Facebook CEO Mark Zuckerberg may be worth more than $50 billion, but he’s not immune from understating what he paid for things. Even if those things are billion-dollar assets of their own.
At a federal courthouse in Dallas on Tuesday, Zuckerberg took the stand to testify in an intellectual property lawsuit between Facebook-owned virtual reality company Oculus and ZeniMax Media, a company that previously employed several Oculus employees, including co-founder Palmer Luckey, and alleges they created Oculus’ Rift VR headset from misappropriated trade secrets.

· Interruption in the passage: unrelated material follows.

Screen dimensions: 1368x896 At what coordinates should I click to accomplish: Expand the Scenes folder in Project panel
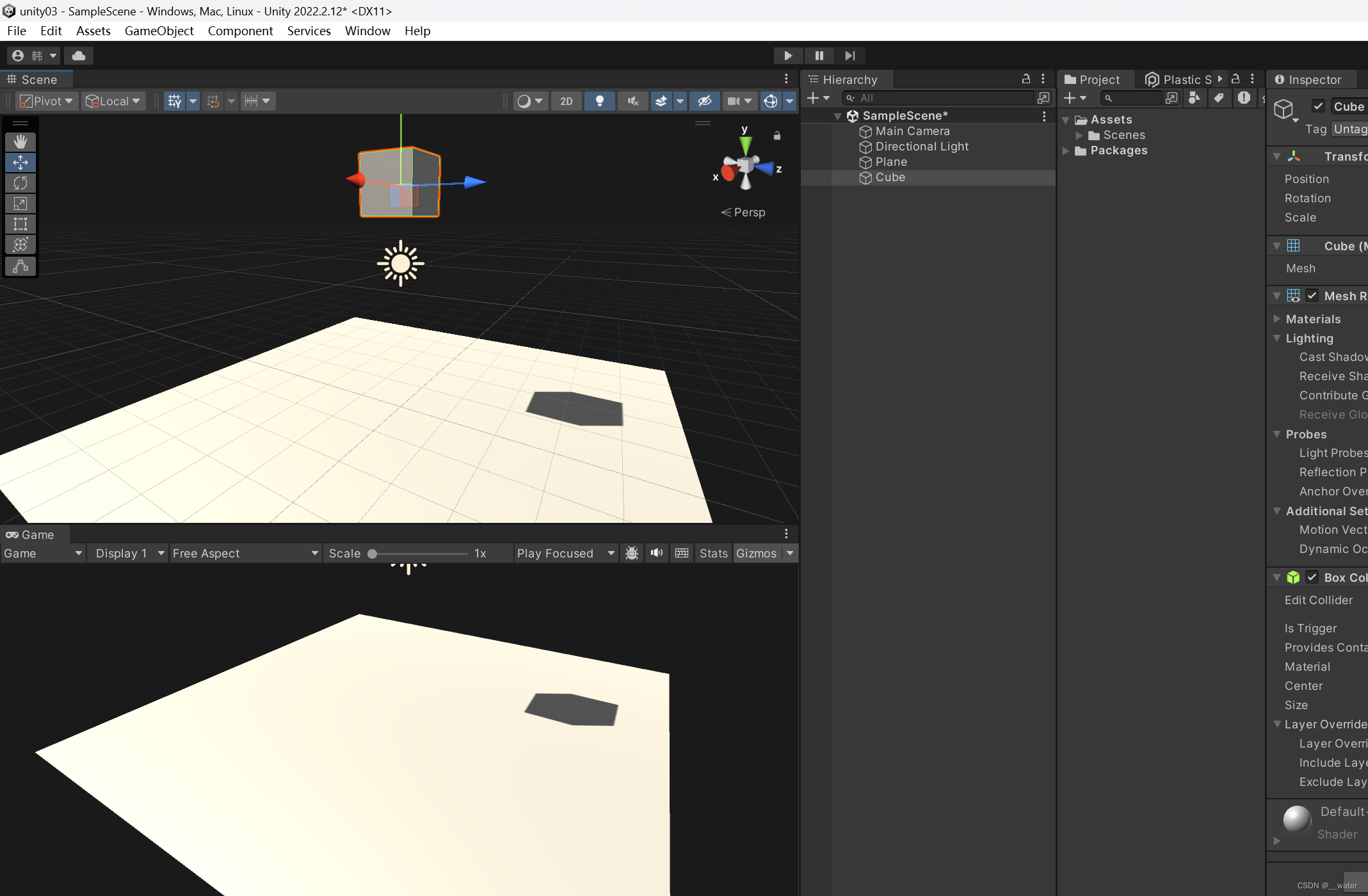pos(1080,135)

Facebook had previously announced that it acquired Oculus for “approximately $2 billion” in a March 2014 release, but when asked directly about the price paid by a ZeniMax attorney, Zuckerberg acknowledged the total consideration was about 50 percent higher.
New York Times reporter Mike Isaac, who was at the courthouse, tweeted Zuckerberg’s response:
https://twitter.com/MikeIsaac/status/821372823499403264
That $2 billion purchase price, plus $700 million paid to keep key employees and a $300 million earnout for milestones really adds up to $3 billion.
Fortunately, with $26.1 billion in cash and short-term investments on its balance sheet as of Sept. 30, Facebook can afford to pay a little premium. And with the rapid growth of virtual reality since then — this year’s Consumer Electronics Show in Las Vegas had a massive VR presence — Zuckerberg may not have overpaid at all.